Detection of intracellular superoxide formation.
O2− levels were quantified using HPLC analysis of 2-hydroxyethidium (2-OH-E+) formation as described before (60). Control and LPS-treated cells were incubated in the dark for 30 min with 15 μM dihydroethidium from Invitrogen (Carlsbad, CA). Cell pellets obtained by centrifugation were resuspended in 300 μl of 1% Triton X-100 in PBS and then lysed. After n-butanol extraction and drying in 100% N2, sample residues were reconstituted in 100 μl of ice-cold 1 M phosphate buffer (pH 2.6), centrifuged, and supernatants transferred to amber-colored HPLC vials. Samples were injected into the HPLC system (Agilent Technologies, Santa Clara, CA) and hydroethidine, ethidium, and 2-OH-E+ were separated by a linear increase in CH3CN concentration. Elution was monitored by a UV detector at 210 and 350 nm and a fluorescence detector with excitation and emission at 510 and 595 nm, respectively. The area under the 2-OH-E+ fluorescent peaks was measured for each sample and compared with known concentrations of the standard, expressed in pM/mg protein.

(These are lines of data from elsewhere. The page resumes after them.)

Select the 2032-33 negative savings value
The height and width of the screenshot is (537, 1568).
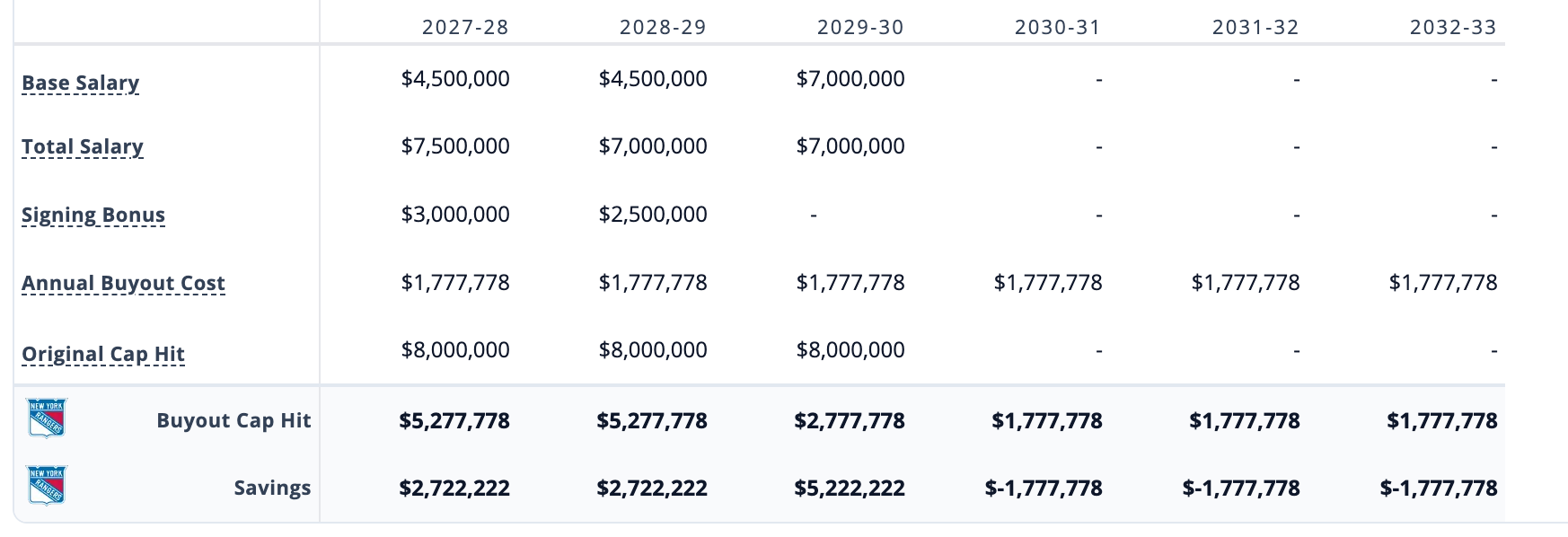point(1439,488)
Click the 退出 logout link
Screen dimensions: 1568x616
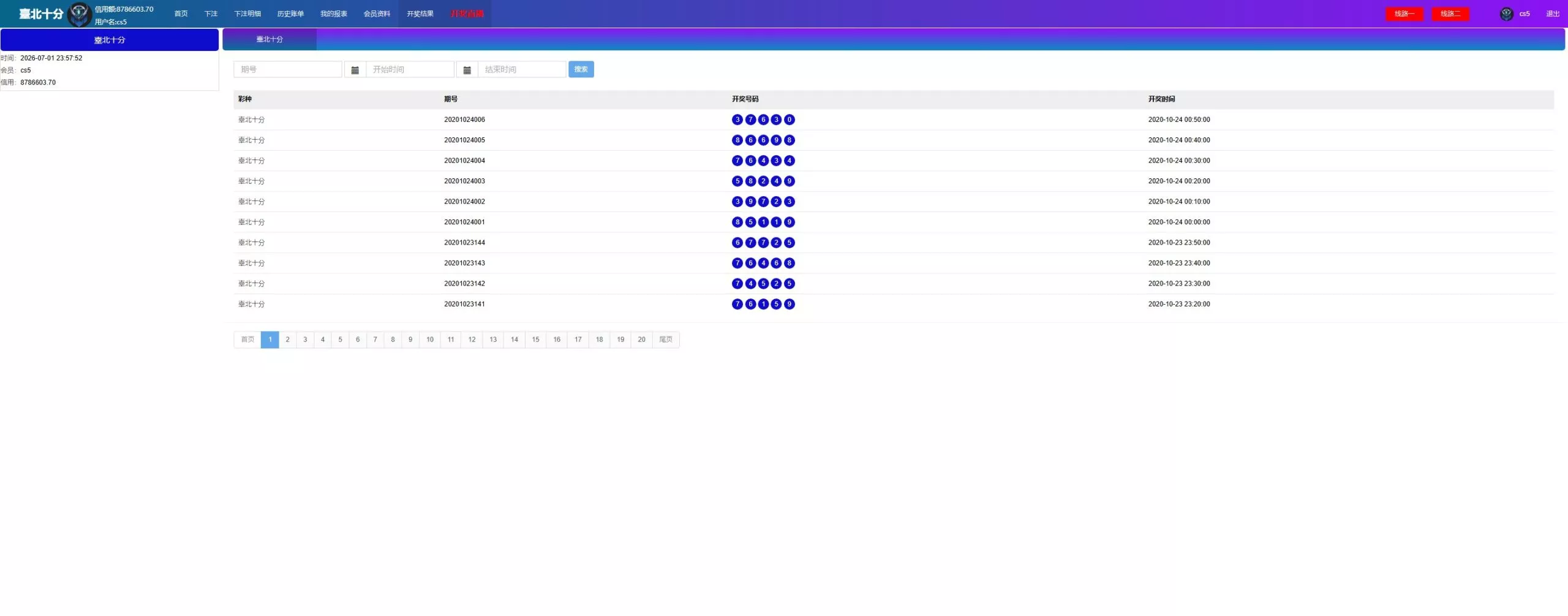pyautogui.click(x=1553, y=13)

Detergent-based fractionation was performed using buffers prepared as described before (17). After two washes with PBS, HPMECs were removed by trypsinization and 500 μl of ice-cold cytoplasmic buffer with protease inhibitors was added. The cell suspension was incubated at 4°C while spinning end over end for 1 h, and then centrifuged at 2,000 g to pellet cells and identify the cytoplasmic fraction (supernatant). A sample (400 μl) of the membrane buffer was added to the cell pellets and vortexed, incubated on ice for 30 min, and then spun at 7,000 g to pellet the remaining cell fragments and to identify the membrane fraction (supernatant). Finally, 400 μl of the nuclear buffer was added to the cell pellets, which were vortexed and then kept on ice for 2 h. The insoluble fraction was pelleted by spinning at 11,000 g, and the nuclear fraction (supernatant) was stored for further analysis. Rabbit anti-Grp94 (Invitrogen, 1:500) and mouse anti-GAPDH (Santa Cruz Biotechnology, 1:1,000) were used to normalize the membrane and whole-cell fractions, respectively, by immunoblotting. Densitometry was performed using ImageJ Software (NIH).

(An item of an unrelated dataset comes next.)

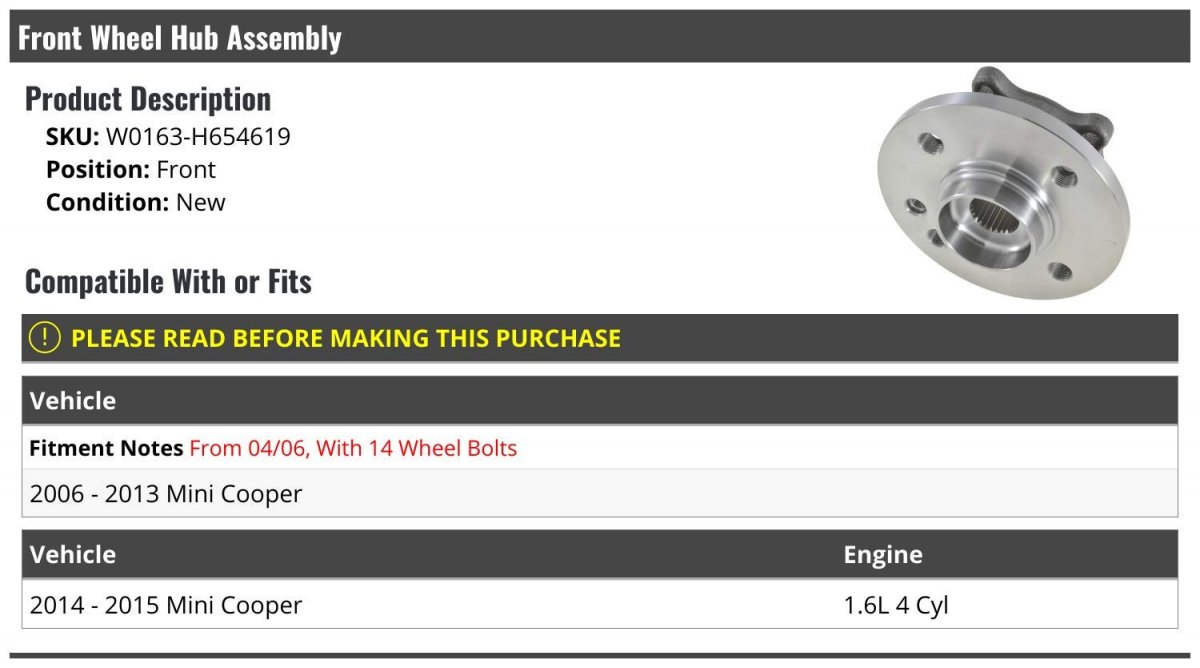Click the wheel hub product image
Screen dimensions: 1200x668
pos(1003,181)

Immunoprecipitation for phosphorylation studies.
Cells grown to the 90% confluence in 100-mm dishes had various treatments, including silencing. A sample (500 μg) of the protein was incubated with the primary antibody overnight at 4°C and for 2 h with protein A sepharose beads. Upon completion, the beads were washed twice with ice-cold TBS, after which 100 μl of TBS and 2× Laemmli buffer was added to each sample, and the beads were boiled for 10 min. Proteins were separated SDS-PAGE gel and blotted for phosphorylated proteins. After the blots were developed using ECL, they were stripped with Restore Plus stripping buffer (Thermo Fisher) and probed with the primary antibody specific to the protein immunoprecipitated. Primary antibodies used for immunoprecipitation were mouse anti-TAK1 (Santa Cruz Biotechnology, 1:500) or mouse anti-IKK-β (Santa Cruz Biotechnology, 1:1,000) for TAK1 and IKK-β, respectively. For experiments with TAK1 phosphorylation, a rabbit anti-p-TAK1 (Cell Signaling, Danvers, MA; 1:500) targeting TAK1 phosphorylated at Thr184/187 was used. When probing for IKK-β phosphorylation, a mouse anti-phosphoSerine (Santa Cruz Biotechnology, 1:500) was used. Densitometry was performed using ImageJ Software (NIH), and changes in phosphorylation were normalized for TAK1 or IKK-β.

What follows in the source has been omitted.